Reproduce without alteration the lines between the one containing "Screen dimensions: 822x463" and the one containing "Looking at the screenshot, I should (48, 50).", both included. Leave the pictures out of your answer.

EXERCISE DATA:

#####

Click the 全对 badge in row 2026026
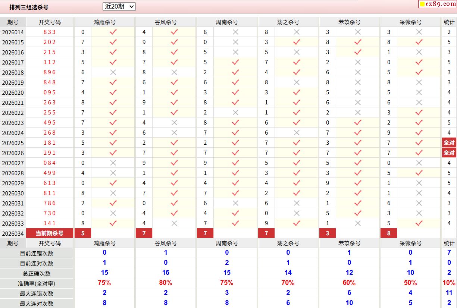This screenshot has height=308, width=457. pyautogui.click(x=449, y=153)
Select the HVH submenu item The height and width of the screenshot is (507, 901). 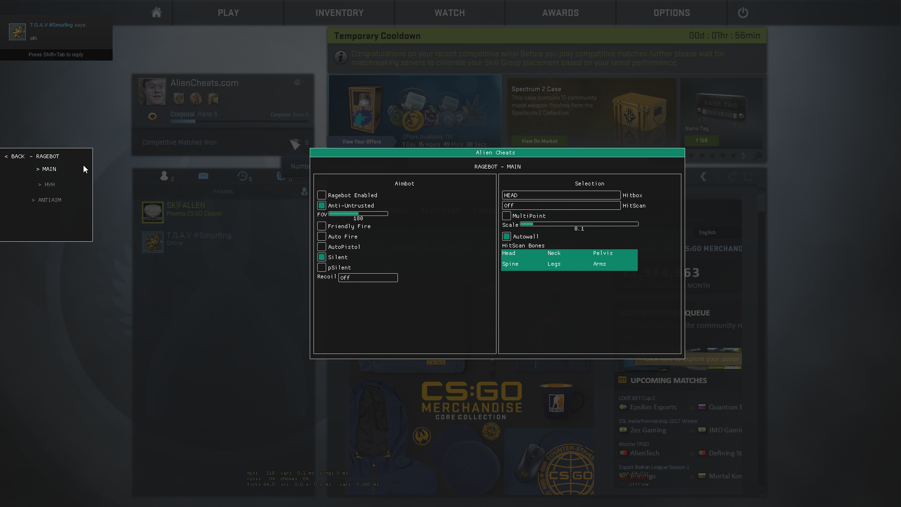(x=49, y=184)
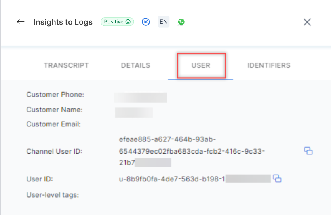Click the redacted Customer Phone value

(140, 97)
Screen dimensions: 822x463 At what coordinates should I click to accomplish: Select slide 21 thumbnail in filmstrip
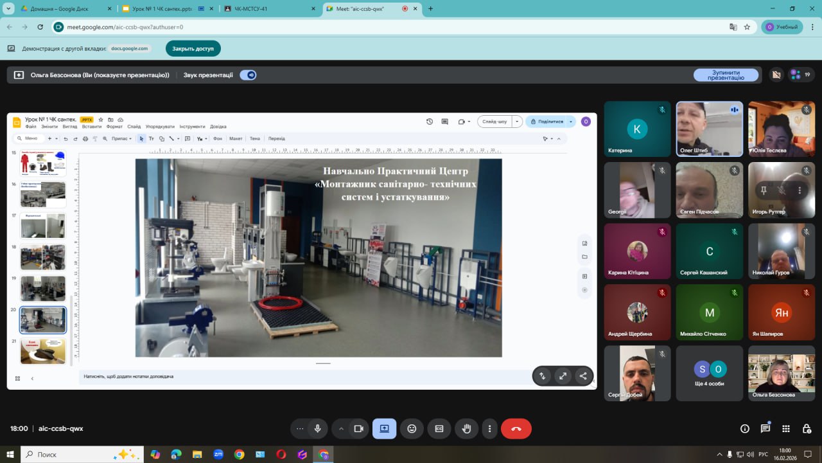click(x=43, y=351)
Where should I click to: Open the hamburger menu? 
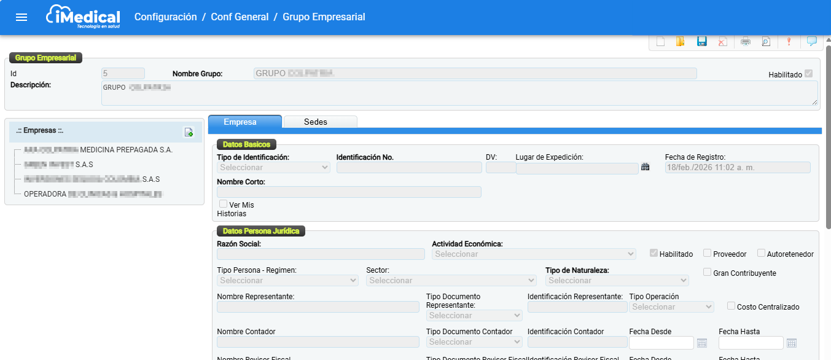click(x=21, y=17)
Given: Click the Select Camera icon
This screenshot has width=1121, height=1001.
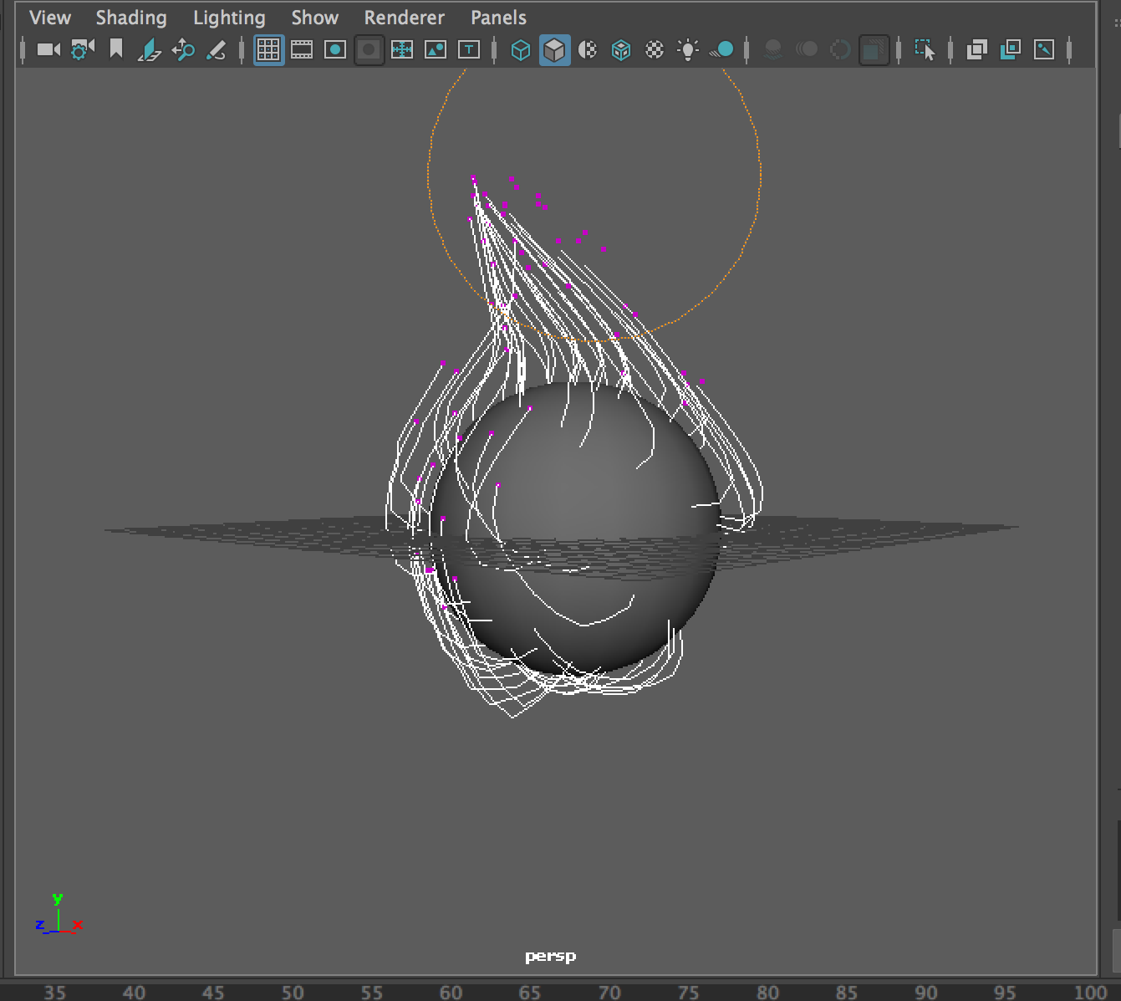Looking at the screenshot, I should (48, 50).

#####

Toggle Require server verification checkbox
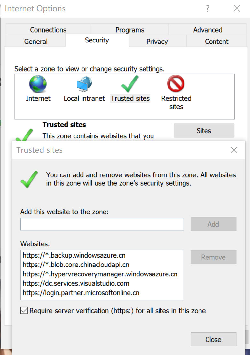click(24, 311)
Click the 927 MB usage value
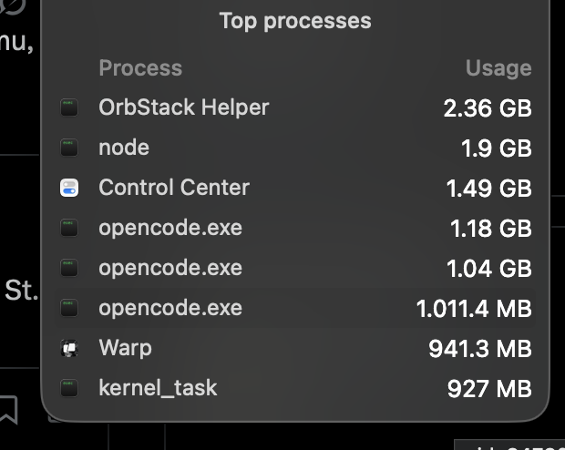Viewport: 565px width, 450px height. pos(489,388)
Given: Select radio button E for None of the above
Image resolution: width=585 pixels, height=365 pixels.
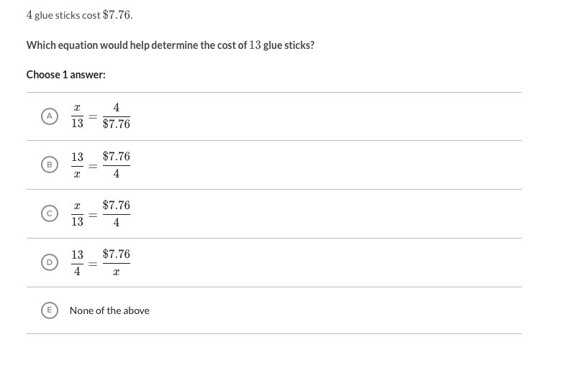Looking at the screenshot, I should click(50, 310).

#####

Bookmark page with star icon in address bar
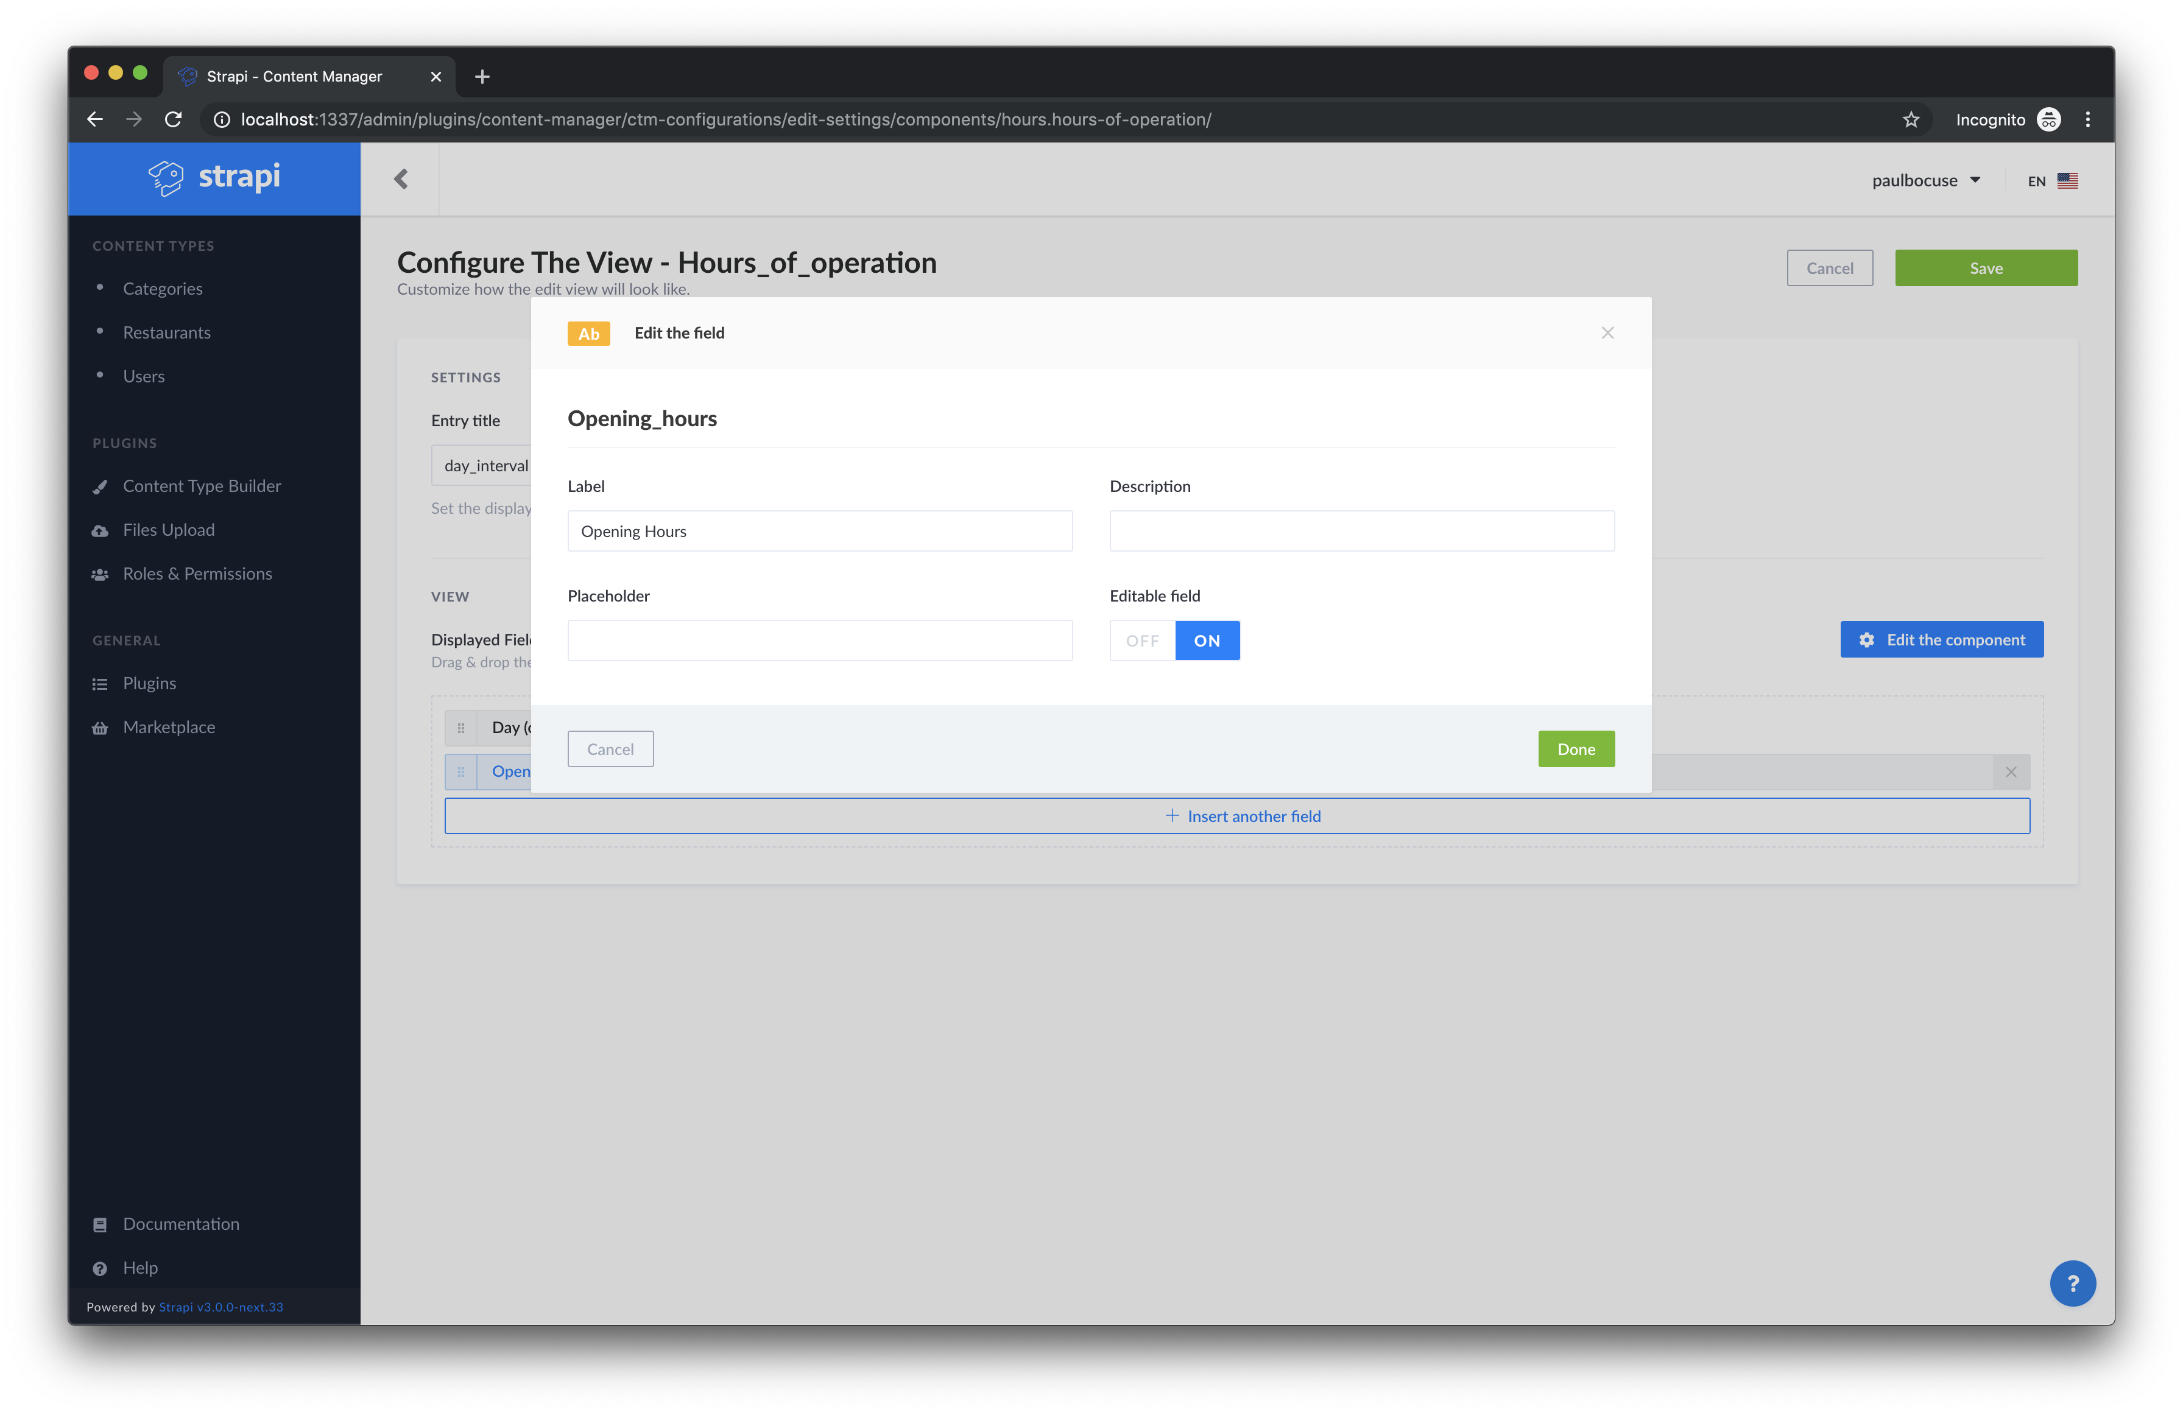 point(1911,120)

#####

WRITTEN RESPONSE:
Screen dimensions: 822x463 At what coordinates should I click to accomplish: Select slide 21 thumbnail in filmstrip
click(x=43, y=351)
Where should I click to: Open the hamburger menu? 
click(x=21, y=17)
Given: Click the Select Camera icon
This screenshot has width=1121, height=1001.
Looking at the screenshot, I should (48, 50).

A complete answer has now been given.